The Beatles said all you need is love.  But, at the rate we’re going, the English language will soon consist of but one word.  You guessed it:  like.  I know this does not entirely pertain to the subject of this blog which is largely about sustainability.  But it does not seem to me that normal discourse in our language is going to be sustainable if like continues to metastasize in daily speech.  It is ubiquitous in speech with everyone from age five to age fifty.  Sometimes I am hearing it as virtually every other word.  I never travel on public transportation anymore without my like protector:  a little iPod.  I caution my students that, although I want our discussions to be relaxed, I do not want them to be casual.  Speech, it has always seemed to me, requires thoughtfulness, mindfulness.  (Silly me.)

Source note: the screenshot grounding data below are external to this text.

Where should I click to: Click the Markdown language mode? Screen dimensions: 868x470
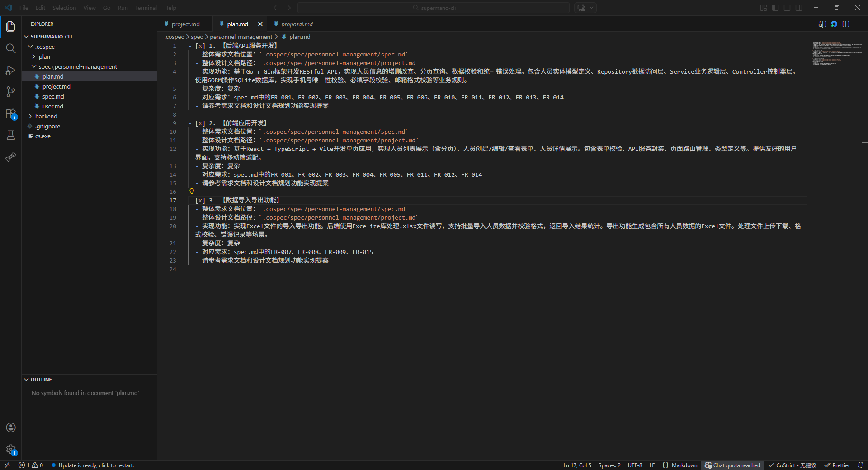click(684, 465)
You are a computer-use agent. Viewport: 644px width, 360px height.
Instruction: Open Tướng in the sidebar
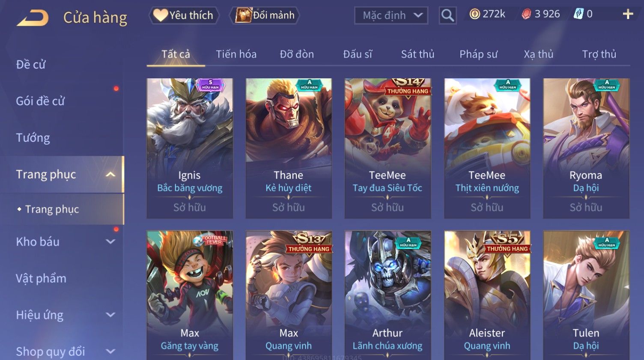tap(33, 138)
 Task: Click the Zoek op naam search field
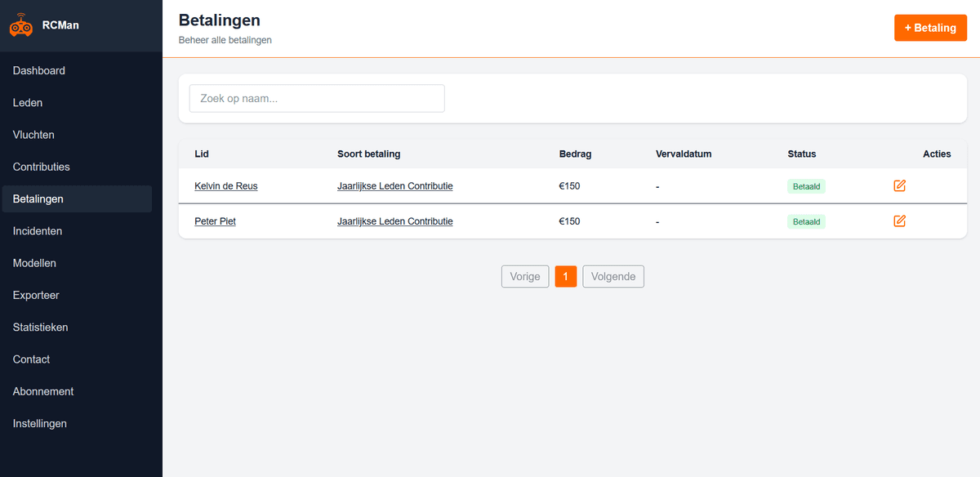tap(316, 98)
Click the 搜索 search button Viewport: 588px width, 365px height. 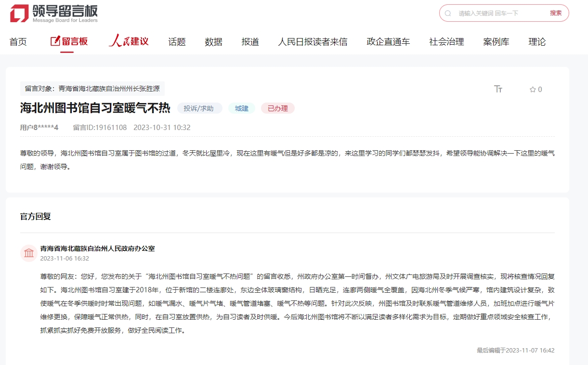coord(556,13)
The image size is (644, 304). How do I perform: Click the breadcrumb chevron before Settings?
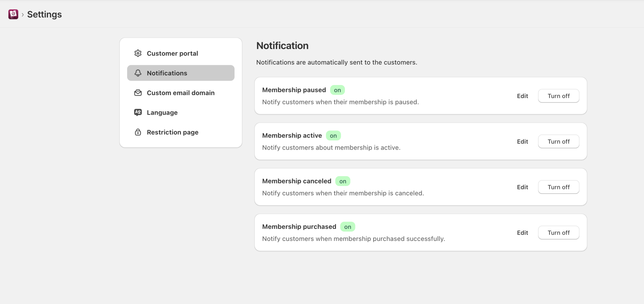pos(23,15)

I wrote an essay about this more than ten years ago.  Unfortunately, the cancerous progress of this one, horrifyingly annoying word – with a perfectly fine and honorable role in proper speech – does not seem in the least subject to any degree of circumspection at all in most conversation these days.  Here, nevertheless, is my essay from The Distillery, a now-defunct literary journal from the good folks at Motlow College.

“I, Like, Like Ike”

Precisely because I am an unreconstructed post-Beatnik semi-retired hippie, part-time progressive Democrat, and nascent Buddhist acolyte, I have tried to be tolerant of some of the excesses of our age.  The liberal apologia for graffiti made me wince, but I endured.  I have tried to detach from my anxiety over the bristling conservative reaction to the self-actualiza­tion/self-help movements that are (quite successfully, thank you) leading people away from the mad froth of addiction.  When the Pope trashed Buddhism, I smiled, knowing, after all, that His Holiness is, his ownself, a future Buddha.  I am a laissez-faire kind of guy.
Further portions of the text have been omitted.